While having little to do with birds, any mid-winter celebration - even if... no, especially if it's a little odd - appeals to the likes of this writer. Bird sightings have hardly been overwhelming and it seems like a good idea to augment these with a little talk of groundhogs, which are nothing like a hog. The groundhog is, in fact, a large, burrow-dwelling rodent.

Groundhogs are also known as woodchucks and Eastern marmots. They are pesky varmints for many gardeners. They are quite scarce on the Vineyard, but common elsewhere in New England. Groundhogs are one of the few animals that really hibernate. Hibernation is not just a deep sleep. It is actually a deep coma, where the body temperature drops to a few degrees above freezing, the heart barely beats, the blood scarcely flows, and breathing nearly stops.

The average groundhog is 20 inches long and normally weighs from 12 to 15 pounds. Punxsutawney Phil is the name of the groundhog that the town of Punxsutawny, Pennsylvania keeps. He has become world-famous, and he weighs about 20 pounds and is 22 inches long. The town, Phil, and its annual Groundhog Day celebration were immortalized in the film "Groundhog Day," a very funny movie. For anyone interested in the town's celebration, check out the web site http://www.groundhog.org/.

While a terrific event that breaks up the midwinter doldrums, Groundhog Day is rarely an accurate predictor of how much winter is left. Whether the groundhog sees its shadow or not, the predicted forecast is correct 39 percent of the time. A flip of a coin would be more accurate. Whether it sees its shadow or not, there are still six weeks of winter left. The groundhog as weather predictor is an old wives' tale.

Bird mythology
One of my favorite old wives' tales about birds is about a couple of birds that are summer residents on the Vineyard, Whip-poor-will's and Chuck-will's-widow. They belong to the family Caprimulgidae, which is the scientific name of the family, whilst the common name is Goatsucker. The birds are nocturnal, making their habits and life styles even more mysterious. The origin of the common family name comes from a time when settlers from the Old World would encounter one of these dead. It was a time when nature was feared and a bird or wild animal trapped in a barn or elsewhere was summarily shot and killed.

Settlers who killed one of these amazing birds were mystified at their anatomy. These bluejay-size birds have a short flat beak surrounded by rictal bristles, resembling nothing so much as long whiskers on their face. The birds' beaks when opened unhinge at the sides and spread to an impossibly large opening, almost resembling the ability of a snake to unhinge its jaws.

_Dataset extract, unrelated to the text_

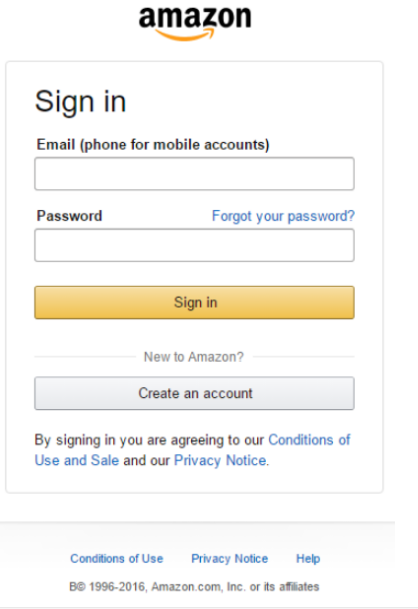Click the 'By signing in you are agreeing' text

[149, 440]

The only possible explanation they could come up with for the birds was that they were sneaking around at night and stealing milk by suckling from goats, sheep, and whatever other domestic animals one cares to think of. Hence the common name goatsuckers.

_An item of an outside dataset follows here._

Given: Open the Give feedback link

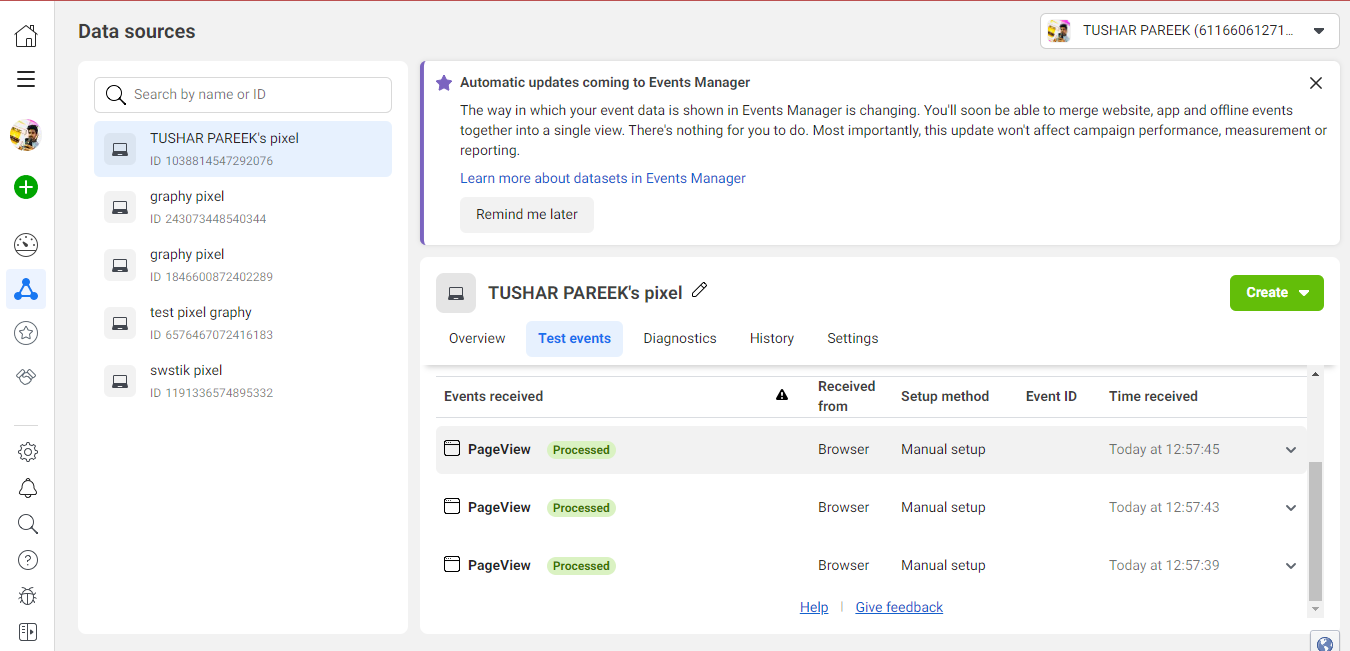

This was the way the world worked: every wild creature was hell bent on making life hard on humans. This explanation, today, could not be more ridiculous. But we know this because of modern scientific observation, the passage of time, and reasoned research. We are no longer fighting with wolves, bears, and cougars to defend our food supply, without which we would perish. Times were very different.

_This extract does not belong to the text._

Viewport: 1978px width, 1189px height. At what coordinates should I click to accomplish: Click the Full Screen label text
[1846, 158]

What these birds eat is flying nocturnal insects. On the Vineyard they specifically target large moths. They can see a bit and have many nerve endings on the ends of their rictal bristles. The birds fly about with beaks/mouths opened wide, surrounded and increased in size by the funnel of the bristles. It is like they are flying around with a catcher's mitt on the front end and this is how they capture enough big moths to survive. The settlers need not have worried about losing valuable milk to the birds they named goatsuckers.

Lastly, Katie Upson of Chilmark was excited to see a mid-winter gem of a bird right in downtown Edgartown on Jan. 27. She was walking by a large multiflora rose bush when she noticed a bright yellow bird sunning itself on the edge. She had binoculars and noted the brilliant yellow throat and breast, white undertail coverts, bright green back and white "spectacles" and loral stripe around the eye. She correctly identified the bird as a yellow-breasted chat, always a nice bird to see on the Vineyard. They are very shy and scarce - and unforgettable once seen.